Si sta dicendo anche che questa norma mette fuori legge la coltivazione della canapa sativa. È vero?
Assolutamente no. Proprio in base alla legge 242/16 è consentita la coltivazione della canapa per fini industriali delle varietà consentite usando sementi certificate. Una volta coltivata la pianta poi cosa posso farne? Semi, canapulo, ecc. possono andare nel circuito alimentare (olio, farine e altro), cosmetico, edile, ecc. mentre fiori e foglie devono rispettare il DPR 390/1990.
Quindi tutto dipende dal DPR 390/1990?
Sì, e coloro che protestano contro il Governo, se vogliono che la loro attività diventi legale (cioè la vendita di infiorescenze e foglie per un uso diverso da quello farmaceutico, già ben normato), devono chiedere la modifica del DPR 309/1990. Oppure, potrebbero chiedere di consentire la miscelazione delle infiorescenze di canapa sativa con il tabacco da sigarette, avviando così una filiera che parte dagli agricoltori sotto il monopolio dello Stato, garantendo tracciabilità e sicurezza per il consumatore finale che potrà consumare un prodotto controllato, al contrario di ciò che accade oggi, e aumentando il gettito fiscale.

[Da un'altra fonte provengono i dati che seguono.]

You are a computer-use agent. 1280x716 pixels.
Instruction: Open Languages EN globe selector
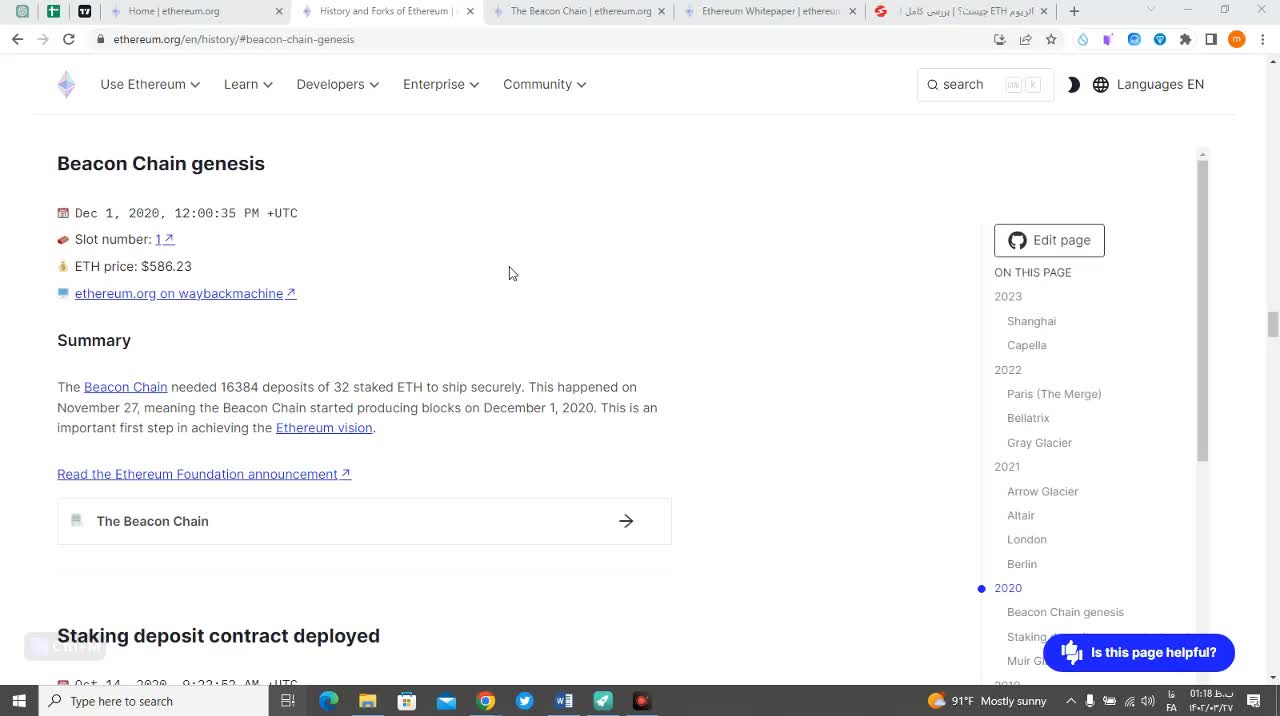click(1147, 85)
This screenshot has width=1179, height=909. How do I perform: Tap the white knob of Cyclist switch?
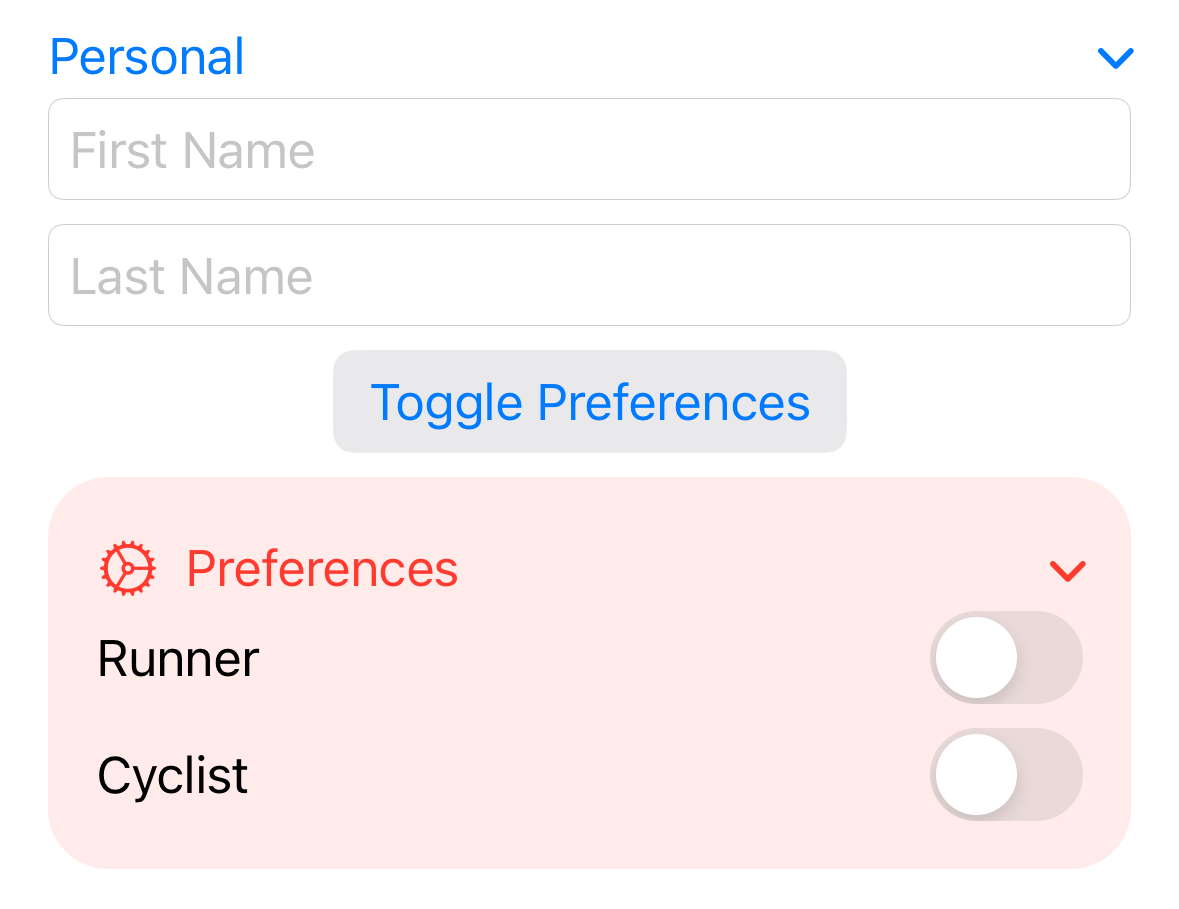[x=977, y=775]
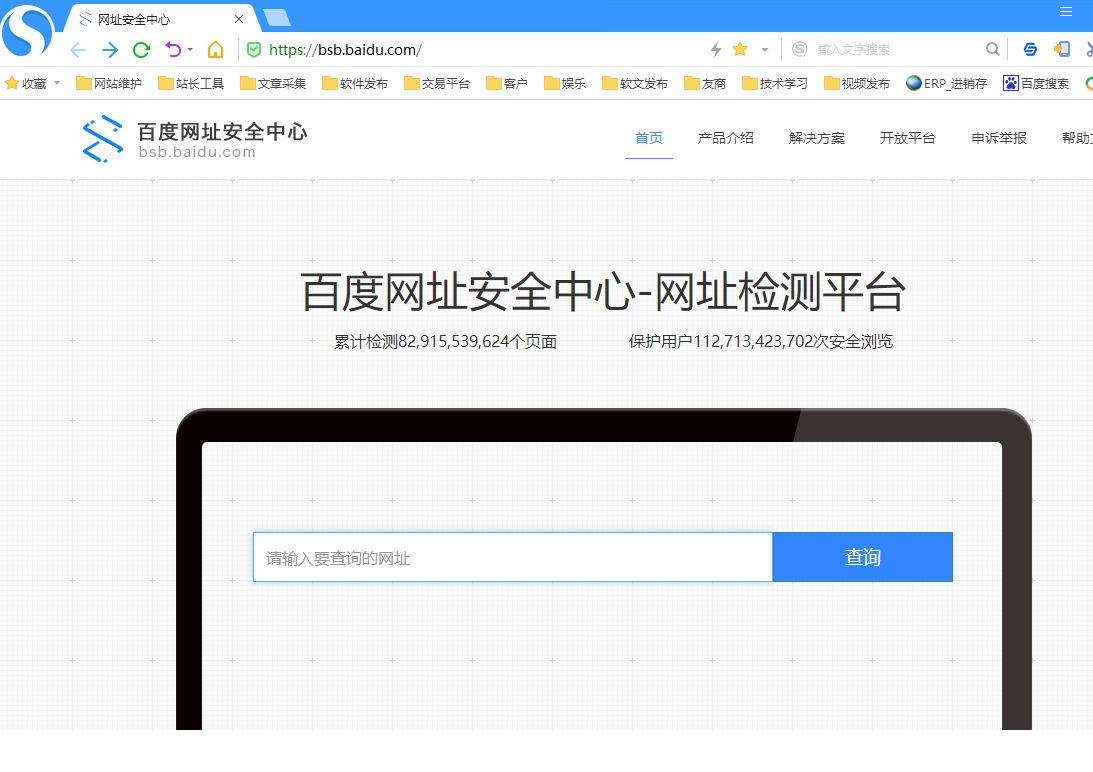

Che altro c’è ancora da fare?
Il tavolo sulla canapa presso il Ministero ha ultimato il suo lavoro di stesura del piano di settore. Adesso questo deve essere approvato dal Governo ed inviato alla Conferenza Stato Regione per l’approvazione definitiva. È una cosa importante che le associazioni di categoria agricole dovrebbero chiedere perché è assurdo che un segmento della canapa (quello della vendita di fiori) blocchi tutti gli altri (alimentare, cosmetico, edile, ecc.). Tra l’altro il piano è già finanziato con il fondo istituito per le filiere minori tra cui anche la canapa. Tale fondo prevede risorse per gli imprenditori agricoli con un contributo a ettaro, risorse per le imprese di trasformazione (impianti di essiccazione, pulizia del prodotto, stigliatura, ecc.) e risorse per la ricerca (nuove varietà, metodi di controlli veloci del THC, ecc.). Insomma c’è ancora molto lavoro da fare per riportare la canapa ad essere una valida alternativa da reddito per i nostri imprenditori agricoli.